I liked Raymond. He enjoyed referencing me as The Scouser. When he was making his signature I asked him if he was in pain. He was, so I told him to stop. He wanted so much to be part of something that he was happy to hurt.

Jo’s full name is Josephine; her sister Philippa is known as Phil…

📌 Donald Trump’s insistence that the citizens of Greenland would prefer to be citizens of the USA is a total distortion of survey data, says an academic article in the Conversation.

THURSDAY 6

📌 I’m more and more convinced that Donald Trump is escalating his bizarre remodelling of Gaza into the “Riviera of the Middle East” so that he can then back down and hand the plan straight to Saudi Arabia, who at the moment claim to reject it.

📌 At Headway we were visited by the filmmaker and brain-injury survivor Lotje Sodderland, who tried to get us to write a poem about Summer. I got as far as the first line…

That Summer when I cheated death twice

I will hopefully build on it, but probably not.

📌 At our residents’ association meeting a lot of frustrated voices added to a catalogue of complaints about the poor state of repairs and the indifference of the estate management. All the meetings are like this, but this one was better attended than most. At first I thought it might be the offer of free wine at the end, but very few people stayed afterwards, yet engaged robustly during.

📌 One of the commentators on the Liverpool versus Spurs game said, “Liverpool are one of the best teams in the world right now, never mind anywhere else.”

FRIDAY 7 We’ve made elaborate plans to visit Ireland in August for the special birthday of a friend and neighbour, Anne.

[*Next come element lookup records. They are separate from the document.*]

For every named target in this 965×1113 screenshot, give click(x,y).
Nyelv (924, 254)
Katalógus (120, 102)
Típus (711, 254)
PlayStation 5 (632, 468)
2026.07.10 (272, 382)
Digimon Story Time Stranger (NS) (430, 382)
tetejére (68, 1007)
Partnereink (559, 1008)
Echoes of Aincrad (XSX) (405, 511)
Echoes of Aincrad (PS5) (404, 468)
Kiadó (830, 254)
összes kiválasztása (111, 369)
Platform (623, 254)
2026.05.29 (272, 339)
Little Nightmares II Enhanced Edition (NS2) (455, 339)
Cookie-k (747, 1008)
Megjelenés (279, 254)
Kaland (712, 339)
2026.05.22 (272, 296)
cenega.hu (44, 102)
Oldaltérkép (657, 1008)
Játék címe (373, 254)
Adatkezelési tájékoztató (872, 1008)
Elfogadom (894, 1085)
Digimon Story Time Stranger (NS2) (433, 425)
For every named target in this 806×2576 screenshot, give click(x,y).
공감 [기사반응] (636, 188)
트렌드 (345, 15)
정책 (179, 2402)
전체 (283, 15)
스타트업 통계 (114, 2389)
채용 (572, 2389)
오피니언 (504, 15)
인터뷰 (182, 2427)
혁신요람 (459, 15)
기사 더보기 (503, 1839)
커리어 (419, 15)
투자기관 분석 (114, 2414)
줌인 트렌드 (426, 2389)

But last night I dreamt that Anne cancelled her party and obliterated our travel plans when she spotted a coat in a shop window and decided the coat was more important than the party. My wife was livid, a micro whirlwind of perpetual rage for about a week. I was phlegmatic but did tell Anne firmly that I thought less of her.

📌 I must start messing around with AI art effects a bit more. Below is a photograph taken through a window of a garden.

Plant pot in garden…

📌 Reflecting on Wednesday’s art session at the Royal London Hospital, my artistic instincts are pulling me to favour one very difficult patient called John, whose very limited mark-making is exquisite, but whose behaviour is totally unpredictable. My team instincts, however, are telling me to be broadly inclusive and generally nurturing. One way is dangerous, the other is safe. I think I’ll talk to Michelle about it.

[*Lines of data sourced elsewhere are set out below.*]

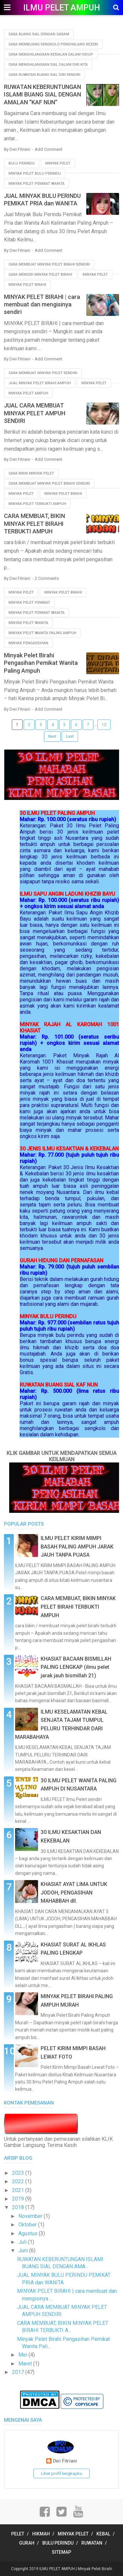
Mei (23, 2355)
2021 (18, 2190)
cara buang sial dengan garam (39, 34)
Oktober (28, 2225)
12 (104, 724)
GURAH (26, 2543)
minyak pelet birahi (27, 285)
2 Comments (47, 578)
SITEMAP (61, 2552)
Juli (23, 2242)
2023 (18, 2173)
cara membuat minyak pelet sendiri (43, 373)
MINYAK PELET (73, 2533)
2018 (18, 2207)
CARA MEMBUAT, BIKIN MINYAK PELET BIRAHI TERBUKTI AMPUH (34, 523)
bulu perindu (22, 163)
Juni (23, 2250)
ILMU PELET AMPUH (61, 7)
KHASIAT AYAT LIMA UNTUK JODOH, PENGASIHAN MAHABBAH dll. (74, 1892)
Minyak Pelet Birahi (95, 2569)
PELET (17, 2533)
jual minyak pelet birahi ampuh (40, 383)
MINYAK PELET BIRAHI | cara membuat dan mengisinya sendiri (42, 304)
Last (70, 736)
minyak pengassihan (28, 643)
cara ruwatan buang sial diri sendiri (44, 75)
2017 (18, 2372)
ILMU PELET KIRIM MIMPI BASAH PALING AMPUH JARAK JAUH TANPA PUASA (77, 1546)
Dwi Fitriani (65, 2461)
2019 (18, 2199)
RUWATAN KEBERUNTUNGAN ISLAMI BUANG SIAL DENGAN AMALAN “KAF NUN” (42, 94)
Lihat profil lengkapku (61, 2473)
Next (52, 736)
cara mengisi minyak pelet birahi (40, 274)
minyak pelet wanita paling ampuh (42, 633)
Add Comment (48, 149)
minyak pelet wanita (28, 623)
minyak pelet (58, 163)
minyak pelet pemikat (29, 602)
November (31, 2216)
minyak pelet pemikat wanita (37, 184)
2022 (18, 2181)
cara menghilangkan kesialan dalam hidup (51, 54)
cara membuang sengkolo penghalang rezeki (53, 44)
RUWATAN (91, 2543)
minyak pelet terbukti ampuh (37, 504)
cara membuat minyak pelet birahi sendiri (49, 264)
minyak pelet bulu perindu (35, 173)
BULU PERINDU (57, 2543)
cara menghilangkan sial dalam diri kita (48, 64)
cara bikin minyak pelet (31, 473)
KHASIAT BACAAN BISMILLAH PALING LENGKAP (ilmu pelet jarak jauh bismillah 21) (76, 1667)
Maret (25, 2363)
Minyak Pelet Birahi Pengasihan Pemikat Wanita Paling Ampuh (41, 663)
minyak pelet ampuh (28, 393)
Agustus (28, 2233)
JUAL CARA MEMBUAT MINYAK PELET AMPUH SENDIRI (34, 413)
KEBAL (103, 2533)
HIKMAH (41, 2533)
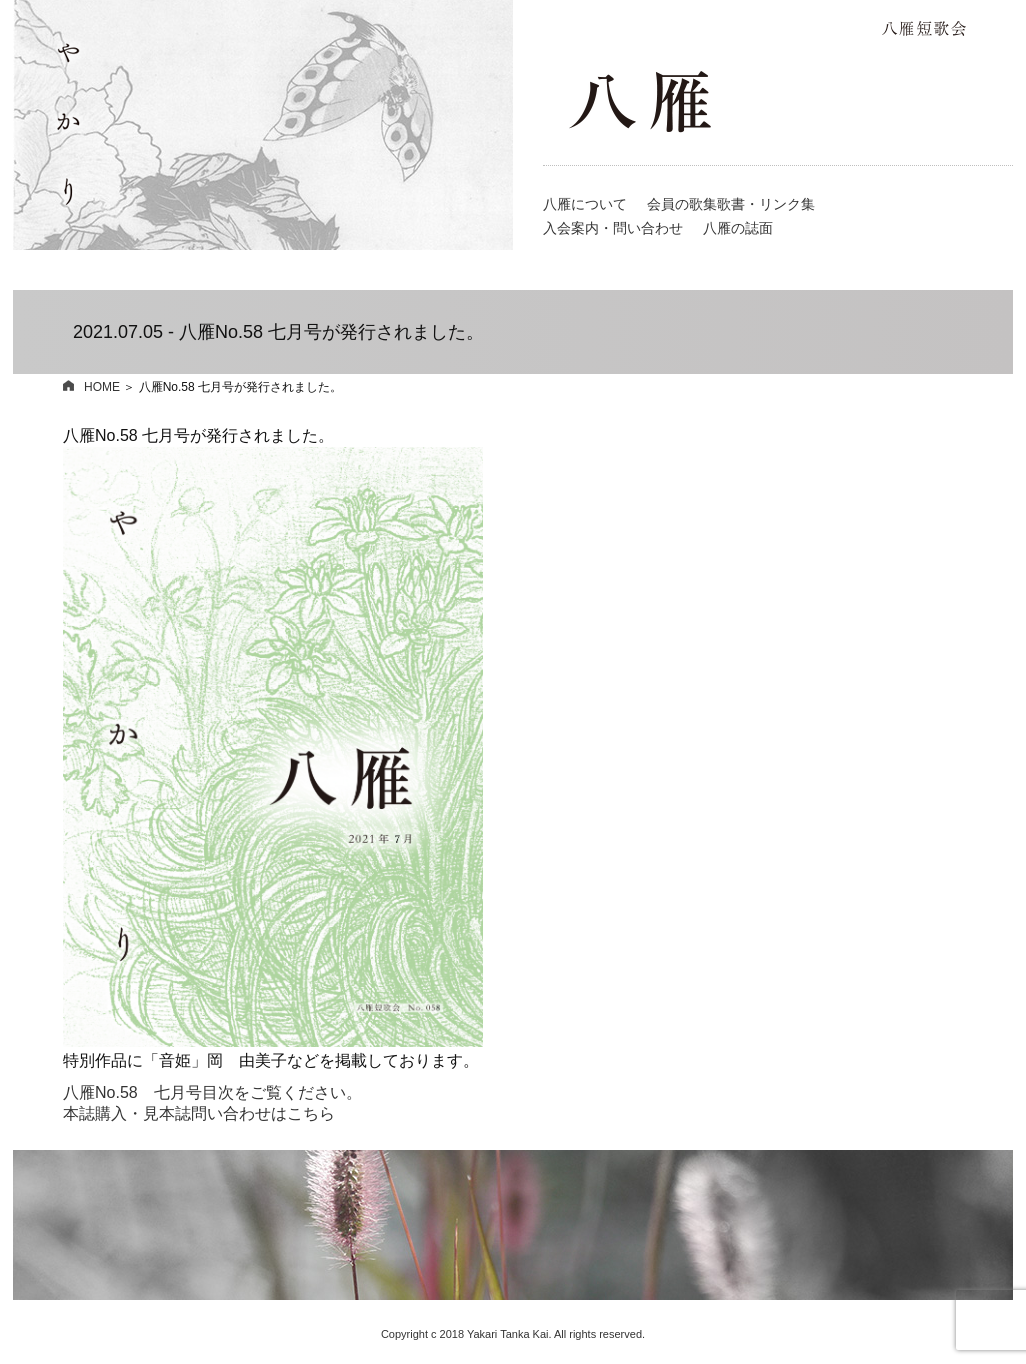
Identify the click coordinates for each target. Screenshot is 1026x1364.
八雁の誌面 (738, 228)
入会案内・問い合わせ (613, 228)
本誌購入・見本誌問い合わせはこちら (199, 1113)
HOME (91, 387)
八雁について (585, 204)
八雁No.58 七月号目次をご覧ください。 (212, 1092)
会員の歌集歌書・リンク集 (731, 204)
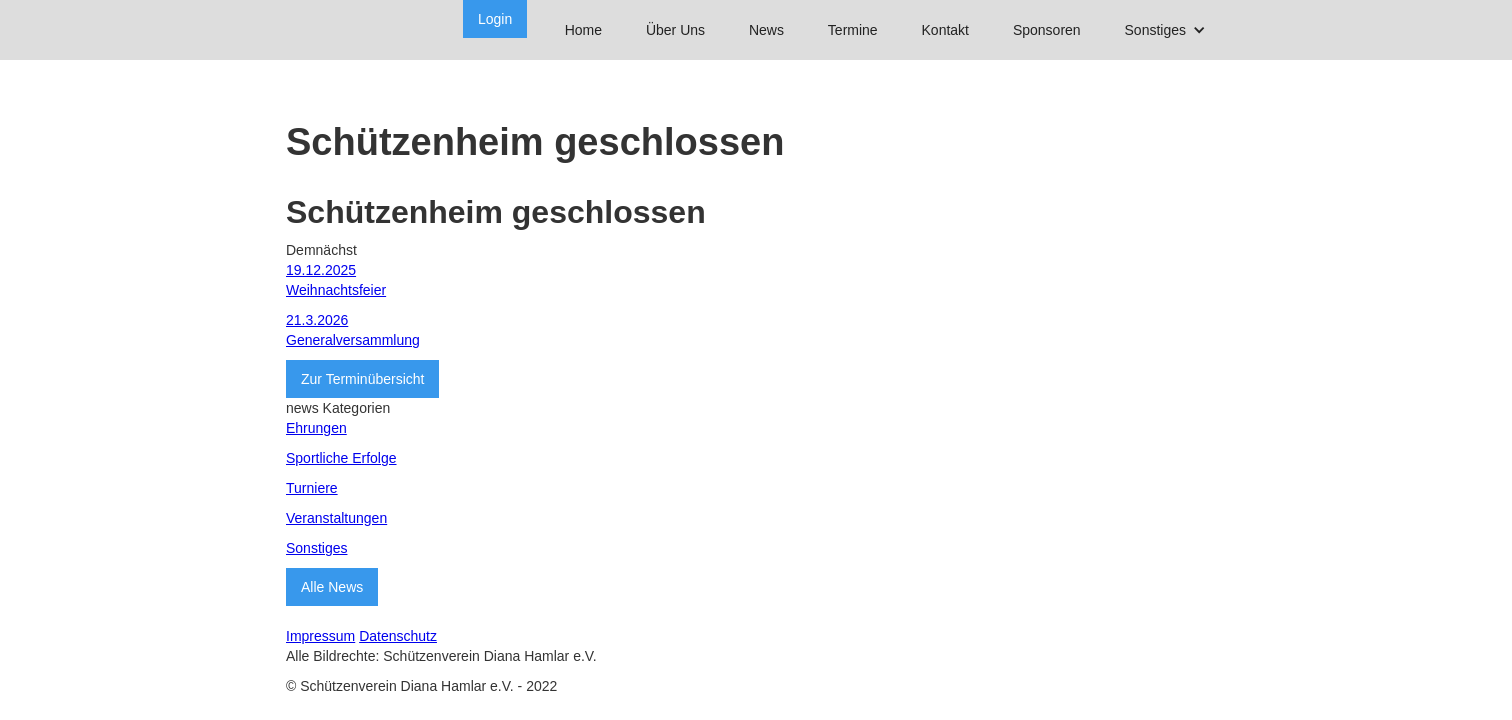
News (766, 30)
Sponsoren (1047, 30)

📌 My wife is out with friends, so I had a glass of wine with my lunch, because that’s what she’ll be doing.

Read all of my scrapbook diaries…

PLEASE MESSAGE WITH ANY CORRECTIONS, BIG OR SMALL.


3 thoughts on “Scrapbook: Week 6

  1. Many bloggers are in desabout Trump and his pronouncements. Here too many are deeply worried about the working of the central government and others are blind followers of Modi. One YouTuber stated that such people have kept the brains elsewhere. It is easy to brainwash people. I remember Curtain by Agatha Christie. It is Poirot’s last case. In it I read how easy to influence people and make them believe what we want them to believe. Trump wants to buy Gaza !!! Illegal immigration is wrong but people are horrified and indignant that they are being sent back in chains, especially when Modi claims that he and Trump are the best of friends. Thank you for this post.

    Liked by 1 person

  2. I thought it was only in my country that accessibility is not taken seriously. My son has Retinitis Pigmentosa and the conditions of our footpaths and their non existence makes him angry.
    Deepseek is making waves here too. And what amused people was that OpenAI team stated earlier that it was not possible to replicate what they had done.